Begin QUOTED PASSAGE
The FC Basel 1931–32 season was their thirty ninth season since the club's foundation on 15 November 1893. FC Basel played their home games in the Landhof in the district Wettstein in Kleinbasel. The club's new chairman Franz Rinderer, who took over the presidency from Otto Kuhn at the AGM on 11 July 1931.

Overview 
Last season's coach/manager Austrian Gustav Putzendopler stayed on for his second season as trainer. Fellow Austrian international Otto Haftl signed in from AC Sparta Prague to the team becoming Basel's first ever fully professional football player. During his first season at the club he also acted as player-manager after Putzendopler laid down the job as trainer. The team played a total of 35 matches in their 1931–32 season. 16 of these matches were in the domestic league, six matches in the Swiss Cup and 13 games were friendly matches. Of these 13 friendlies four were played in the Landhof, six other games were also played in Switzerland. Only one was played in Germany against FV Lörrach and another one was played in France against CA Mulhouse. Of the friendly games, ten games ended with a victory, two were drawn and one match ended with a defeat.

The previous season the top tier of Swiss football had three regional groups each with 11 teams. The number of teams was reduced from 33 to 18, which meant that 15 teams were relegated. The newly formed and renamed domestic league, now Nationalliga, started at the end of August. The new 1931–32 Nationalliga was now divided into two groups, each with nine teams, coming from the whole of Switzerland and no longer just regional groups. The top team in each group would advance to the finals. The two second placed teams would have a play-off to decide the third final place and the curiosity this season the second tier champions would also qualify to the finals. Basel were allocated to Group 1. The league season started very badly, they lost their first five games straight off, conceding 27 goals. Not only did Basel change their trainer, but they also changed their goalkeeper and various players. In the second half of the season things improved and with six victories in the last seven games Basel were able to rise from the foot of the table. They finished the season four points above the relegation zone. FC Bern and St. Gallen were relegated from this group, Étoile-Sporting and Old Boys from the other group.
End QUOTED PASSAGE
Begin DATA BLOCK
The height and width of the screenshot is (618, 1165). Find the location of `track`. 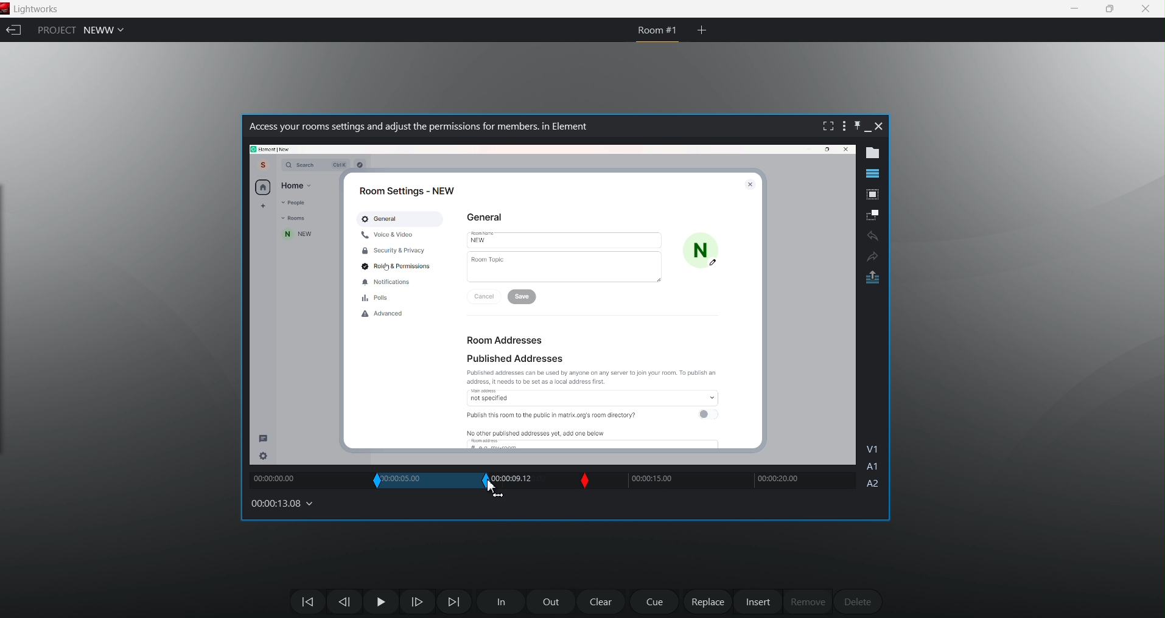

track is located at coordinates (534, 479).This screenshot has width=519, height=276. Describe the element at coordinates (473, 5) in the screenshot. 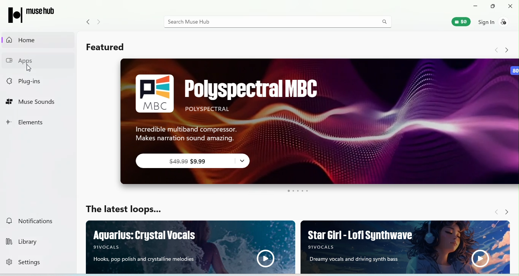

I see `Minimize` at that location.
End DATA BLOCK
# [LIST OF TASKS]
**1.** Translate this sentence from the FC Basel season text into Spanish: "The team played a total of 35 matches in their 1931–32 season."
**2.** Transcribe the part of the FC Basel season text between "The FC Basel" and "11 July 1931.", inclusive.
The data has no connection to the FC Basel season text.

# [RESULTS IN ORDER]
**1.** El equipo jugó un total de 35 partidos en su temporada 1931–32.

**2.**
The FC Basel 1931–32 season was their thirty ninth season since the club's foundation on 15 November 1893. FC Basel played their home games in the Landhof in the district Wettstein in Kleinbasel. The club's new chairman Franz Rinderer, who took over the presidency from Otto Kuhn at the AGM on 11 July 1931.